Ass'n v. Ramsey, 922 P.2d 237, 240 (Alaska 1996); Alaska Telecom,
Inc. v. Schafer, 888 P.2d 1296, 1299 (Alaska 1995); Glover v.
Western Air Lines, Inc., 745 P.2d 1365, 1367 (Alaska 1987);
Volkswagenwerk, A.G. v. Klippan, GmbH, 611 P.2d 498, 500 (Alaska

Footnote 3:

     In his reply brief Parker raises for the first time the
argument that Alaska would be an inconvenient forum.  We reject
this assertion because Parker fails to show that defense of the
suit would be burdensome or that any witnesses or evidence are
located in California.  Cf.

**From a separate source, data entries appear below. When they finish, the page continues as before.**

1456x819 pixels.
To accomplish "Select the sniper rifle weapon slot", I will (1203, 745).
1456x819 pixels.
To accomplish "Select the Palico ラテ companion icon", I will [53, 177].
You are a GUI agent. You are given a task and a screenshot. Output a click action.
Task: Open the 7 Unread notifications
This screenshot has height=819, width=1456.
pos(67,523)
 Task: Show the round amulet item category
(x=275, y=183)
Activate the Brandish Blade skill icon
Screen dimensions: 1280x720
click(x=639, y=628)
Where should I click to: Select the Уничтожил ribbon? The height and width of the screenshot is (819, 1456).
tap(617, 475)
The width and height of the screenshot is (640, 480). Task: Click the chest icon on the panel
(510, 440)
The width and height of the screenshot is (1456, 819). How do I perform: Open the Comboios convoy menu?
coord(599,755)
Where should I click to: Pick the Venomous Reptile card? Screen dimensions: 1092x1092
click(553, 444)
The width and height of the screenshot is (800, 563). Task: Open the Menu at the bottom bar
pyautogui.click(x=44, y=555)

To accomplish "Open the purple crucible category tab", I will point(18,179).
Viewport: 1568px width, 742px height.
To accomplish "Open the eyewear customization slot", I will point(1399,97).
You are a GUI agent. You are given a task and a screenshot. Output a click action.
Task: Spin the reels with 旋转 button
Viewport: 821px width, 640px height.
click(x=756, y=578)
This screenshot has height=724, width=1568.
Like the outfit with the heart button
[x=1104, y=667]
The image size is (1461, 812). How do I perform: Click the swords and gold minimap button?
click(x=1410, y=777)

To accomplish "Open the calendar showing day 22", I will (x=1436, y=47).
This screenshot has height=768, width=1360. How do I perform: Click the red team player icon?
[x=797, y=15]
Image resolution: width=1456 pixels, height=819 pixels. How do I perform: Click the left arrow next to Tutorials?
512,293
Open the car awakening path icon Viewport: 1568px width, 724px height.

Volkswagenwerk, A.G., 611 P.2d at 502
(holding that although "[i]nconvenience to at least some parties"
would occur because "legal doctrine, documents, exhibits,
witnesses, and counsel"from Germany and Alaska would be involved,
exercise of personal jurisdiction would not violate due process). 
Further, the State has a fundamental interest as a matter of social
policy in requiring parents to support their children.  The child
was conceived in Alaska and resides in Alaska.  As the child's home
state, Alaska has an interest in protecting the child.